Em mais de dois anos de pesquisa, a Universidade Federal do Ceará e outras instituições foram categóricos em concluir: as comunidades da Chapada do Apodi estão bebendo água envenenada com resíduos dos agrotóxicos usados na lavoura. De 46 amostras do líquido para abastecimento humano, em todas foram encontrados princípios ativos que compõem diversos agrotóxicos, alguns com uso no País sendo reavaliados.
A informação foi divulgada durante a apresentação da professora Raquel Rigotto, do Departamento de Saúde Comunitária da UFC, e que lidera o núcleo de Trabalho, Meio Ambiente e Saúde para a Sustentabilidade (Tramas) da universidade, ontem, na audiência pública realizada em Limoeiro do Norte. Reportagem de Melquíades Júnior, no Diário do Nordeste.
O evento teve como objetivo discutir o impacto do agrotóxico nas comunidades cearenses. Participaram representantes de diversos órgãos estaduais e federais. O evento ocorreu após um dia de caminhadas com gritos e protestos contra os agrotóxicos.
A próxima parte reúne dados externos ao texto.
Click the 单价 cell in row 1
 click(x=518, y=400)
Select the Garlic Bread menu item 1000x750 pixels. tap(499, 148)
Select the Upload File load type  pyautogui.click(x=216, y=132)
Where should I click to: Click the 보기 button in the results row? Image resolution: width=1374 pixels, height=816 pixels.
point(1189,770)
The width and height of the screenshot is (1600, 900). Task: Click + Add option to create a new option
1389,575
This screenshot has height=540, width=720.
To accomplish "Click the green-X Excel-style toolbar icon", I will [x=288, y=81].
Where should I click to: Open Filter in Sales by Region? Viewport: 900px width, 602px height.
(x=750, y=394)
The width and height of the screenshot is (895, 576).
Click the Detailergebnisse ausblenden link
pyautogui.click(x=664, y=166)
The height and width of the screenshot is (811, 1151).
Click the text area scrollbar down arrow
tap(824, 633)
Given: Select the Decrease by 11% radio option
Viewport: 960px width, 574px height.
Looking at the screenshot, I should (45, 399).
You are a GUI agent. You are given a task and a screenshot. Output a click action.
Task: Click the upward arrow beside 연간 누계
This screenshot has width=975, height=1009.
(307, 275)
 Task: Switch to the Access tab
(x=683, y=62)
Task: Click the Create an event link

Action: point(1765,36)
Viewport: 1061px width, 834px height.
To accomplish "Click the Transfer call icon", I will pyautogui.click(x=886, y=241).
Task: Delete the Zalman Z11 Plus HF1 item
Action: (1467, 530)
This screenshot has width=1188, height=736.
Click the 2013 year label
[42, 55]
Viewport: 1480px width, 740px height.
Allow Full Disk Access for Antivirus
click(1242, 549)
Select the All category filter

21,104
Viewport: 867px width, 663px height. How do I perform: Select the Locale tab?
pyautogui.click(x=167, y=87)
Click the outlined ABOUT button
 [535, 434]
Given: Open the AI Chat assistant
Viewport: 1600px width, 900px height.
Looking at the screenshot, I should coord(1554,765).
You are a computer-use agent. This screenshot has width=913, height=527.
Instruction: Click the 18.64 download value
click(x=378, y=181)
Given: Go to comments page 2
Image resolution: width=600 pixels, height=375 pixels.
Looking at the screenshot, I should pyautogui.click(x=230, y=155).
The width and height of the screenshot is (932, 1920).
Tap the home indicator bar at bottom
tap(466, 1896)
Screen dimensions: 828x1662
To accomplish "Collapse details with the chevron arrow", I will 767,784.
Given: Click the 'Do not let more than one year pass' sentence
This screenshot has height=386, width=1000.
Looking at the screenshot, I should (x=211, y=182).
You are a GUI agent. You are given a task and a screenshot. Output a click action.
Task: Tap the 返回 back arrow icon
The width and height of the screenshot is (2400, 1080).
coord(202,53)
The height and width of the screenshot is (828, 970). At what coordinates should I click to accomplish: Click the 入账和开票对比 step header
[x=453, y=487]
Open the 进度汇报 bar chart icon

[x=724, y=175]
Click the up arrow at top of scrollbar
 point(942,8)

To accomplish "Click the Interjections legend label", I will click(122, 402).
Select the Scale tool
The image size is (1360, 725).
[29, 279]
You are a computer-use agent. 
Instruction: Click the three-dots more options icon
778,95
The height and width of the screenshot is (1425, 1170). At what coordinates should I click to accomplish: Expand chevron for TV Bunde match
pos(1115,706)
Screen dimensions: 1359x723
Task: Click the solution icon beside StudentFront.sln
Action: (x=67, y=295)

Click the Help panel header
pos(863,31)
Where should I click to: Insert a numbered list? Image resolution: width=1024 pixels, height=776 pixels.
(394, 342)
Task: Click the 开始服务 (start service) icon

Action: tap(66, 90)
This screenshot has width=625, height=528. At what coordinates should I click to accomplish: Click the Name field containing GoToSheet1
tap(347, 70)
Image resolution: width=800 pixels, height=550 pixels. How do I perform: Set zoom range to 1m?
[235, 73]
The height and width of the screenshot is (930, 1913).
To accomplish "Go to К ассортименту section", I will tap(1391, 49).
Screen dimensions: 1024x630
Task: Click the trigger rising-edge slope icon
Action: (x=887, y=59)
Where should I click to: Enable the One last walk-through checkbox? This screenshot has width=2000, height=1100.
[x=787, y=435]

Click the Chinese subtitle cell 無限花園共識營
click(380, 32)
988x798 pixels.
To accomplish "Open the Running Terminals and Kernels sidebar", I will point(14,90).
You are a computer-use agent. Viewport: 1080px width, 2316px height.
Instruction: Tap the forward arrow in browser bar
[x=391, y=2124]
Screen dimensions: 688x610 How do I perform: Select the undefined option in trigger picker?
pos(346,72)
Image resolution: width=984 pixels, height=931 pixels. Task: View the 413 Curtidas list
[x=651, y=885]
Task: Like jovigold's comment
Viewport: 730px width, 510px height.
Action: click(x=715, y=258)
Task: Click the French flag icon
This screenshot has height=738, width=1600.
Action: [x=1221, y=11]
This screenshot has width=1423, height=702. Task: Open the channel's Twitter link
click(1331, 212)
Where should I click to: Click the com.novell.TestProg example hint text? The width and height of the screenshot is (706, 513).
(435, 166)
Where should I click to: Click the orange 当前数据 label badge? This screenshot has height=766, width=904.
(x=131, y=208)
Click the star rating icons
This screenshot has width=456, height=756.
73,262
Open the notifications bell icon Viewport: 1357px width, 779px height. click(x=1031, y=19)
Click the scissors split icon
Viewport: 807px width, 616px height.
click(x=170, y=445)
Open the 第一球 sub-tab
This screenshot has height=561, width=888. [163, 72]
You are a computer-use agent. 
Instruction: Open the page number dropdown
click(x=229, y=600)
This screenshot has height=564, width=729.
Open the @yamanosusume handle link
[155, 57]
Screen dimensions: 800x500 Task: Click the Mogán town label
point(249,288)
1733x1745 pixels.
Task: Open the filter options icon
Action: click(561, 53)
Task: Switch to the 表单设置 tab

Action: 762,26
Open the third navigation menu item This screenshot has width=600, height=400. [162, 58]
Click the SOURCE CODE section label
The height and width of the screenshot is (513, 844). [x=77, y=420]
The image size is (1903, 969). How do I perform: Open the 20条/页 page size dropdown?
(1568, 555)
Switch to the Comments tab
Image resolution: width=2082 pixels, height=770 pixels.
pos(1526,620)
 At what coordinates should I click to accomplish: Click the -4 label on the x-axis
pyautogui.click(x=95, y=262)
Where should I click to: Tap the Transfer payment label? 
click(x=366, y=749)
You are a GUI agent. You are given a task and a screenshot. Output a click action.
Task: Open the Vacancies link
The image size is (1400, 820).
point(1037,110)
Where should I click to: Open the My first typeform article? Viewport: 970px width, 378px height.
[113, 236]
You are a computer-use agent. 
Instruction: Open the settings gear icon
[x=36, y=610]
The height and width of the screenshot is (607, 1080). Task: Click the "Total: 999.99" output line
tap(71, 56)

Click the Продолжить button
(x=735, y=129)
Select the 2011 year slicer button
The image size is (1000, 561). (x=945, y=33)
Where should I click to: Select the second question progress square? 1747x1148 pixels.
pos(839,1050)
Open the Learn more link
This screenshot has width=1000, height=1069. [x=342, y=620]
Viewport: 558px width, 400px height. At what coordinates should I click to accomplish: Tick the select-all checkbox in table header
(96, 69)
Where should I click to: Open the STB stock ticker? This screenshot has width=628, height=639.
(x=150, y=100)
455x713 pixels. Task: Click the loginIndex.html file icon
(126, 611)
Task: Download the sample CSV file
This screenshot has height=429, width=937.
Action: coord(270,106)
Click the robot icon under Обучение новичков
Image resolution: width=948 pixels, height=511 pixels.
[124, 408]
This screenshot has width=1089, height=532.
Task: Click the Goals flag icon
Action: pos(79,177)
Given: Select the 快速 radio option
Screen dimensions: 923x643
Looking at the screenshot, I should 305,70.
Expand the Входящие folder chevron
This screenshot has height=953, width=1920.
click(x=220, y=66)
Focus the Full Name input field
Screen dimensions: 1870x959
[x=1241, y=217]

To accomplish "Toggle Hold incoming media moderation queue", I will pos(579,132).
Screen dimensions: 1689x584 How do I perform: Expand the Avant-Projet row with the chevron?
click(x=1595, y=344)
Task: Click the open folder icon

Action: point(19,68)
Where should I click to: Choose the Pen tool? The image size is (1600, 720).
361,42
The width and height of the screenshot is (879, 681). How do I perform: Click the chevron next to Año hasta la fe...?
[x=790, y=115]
Não cabia mais gente no auditório da Faculdade de Filosofia Dom Aureliano Matos (Fafidam), unidade da Universidade Estadual do Ceará (Uece). Estudantes, trabalhadores rurais de várias cidades e movimentos sociais estaduais e nacionais acompanharam a discussão.
Dentre os venenos encontrados, muitos são considerados extremamente tóxicos e estão sendo revistos pela Agência Nacional de Vigilância Sanitária (Anvisa) a fim de saber se o País ainda deve continuar usando os produtos nas plantações.
Na torneira de uma casa na localidade de Santa Fé, na Chapada do Apodi, a análise laboratorial constatou a presença dos fungicidas fosetil e procimidona, dos herbicidas tetraloxidim e flumioxacin, e do inseticida carbaril. Esses venenos, altamente tóxicos, são usados nas plantações de abacaxi, melão e banana. No tanque que abastece a comunidade de Cabeça Preta, foram encontrados nada menos do que sete princípios ativos, entre fungicidas, herbicidas, acaricidas e inseticidas.
“Estamos diante de um quadro de extrema vulnerabilidade e de grave crise na saúde pública”, afirmou a pesquisadora. Raquel citou, também, dados da Companhia de Gestão de Recursos Hídricos (Cogerh), que informaram que, de dez poços subterrâneos analisados, em seis foram encontrados princípios ativos de venenos e metais pesados. A Cogerh confirma a contaminação do aquífero Jandaíra, o segundo maior do Nordeste e que está justamente no subsolo da Chapada do Apodi, entre Ceará e Rio Grande do Norte.
Algumas das informações apresentadas, ontem, foram publicadas com exclusividade pelo Diário do Nordeste, na última terça-feira. Desde 2006, o jornal publica matérias sobre a contaminação dos agrotóxicos.
A pesquisa realizada há mais de dois anos pela médica é patrocinada pelo CNPq. Raquel Rigotto critica a falta de consonância entre os órgãos públicos para tratar do tema. Com documentos para provar, afirma que a Superintendência Estadual do Meio Ambiente (Semace) e a Agência de Defesa Agropecuária do Estado do Ceará (Adagri) transferem, uma para a outra, a responsabilidade de fiscalizar o uso de agrotóxicos.
A audiência pública realizada pela Câmara Municipal de Limoeiro do Norte teve a participação de Pedro Luiz Gonçalves Serafim da Silva, da Procuradoria Regional do Trabalho de Recife e coordenador do Fórum Nacional Contra os Impactos do Agrotóxico. “Não existe agrotóxico seguro, e os equipamentos de proteção individual não protegem nada”, alerta.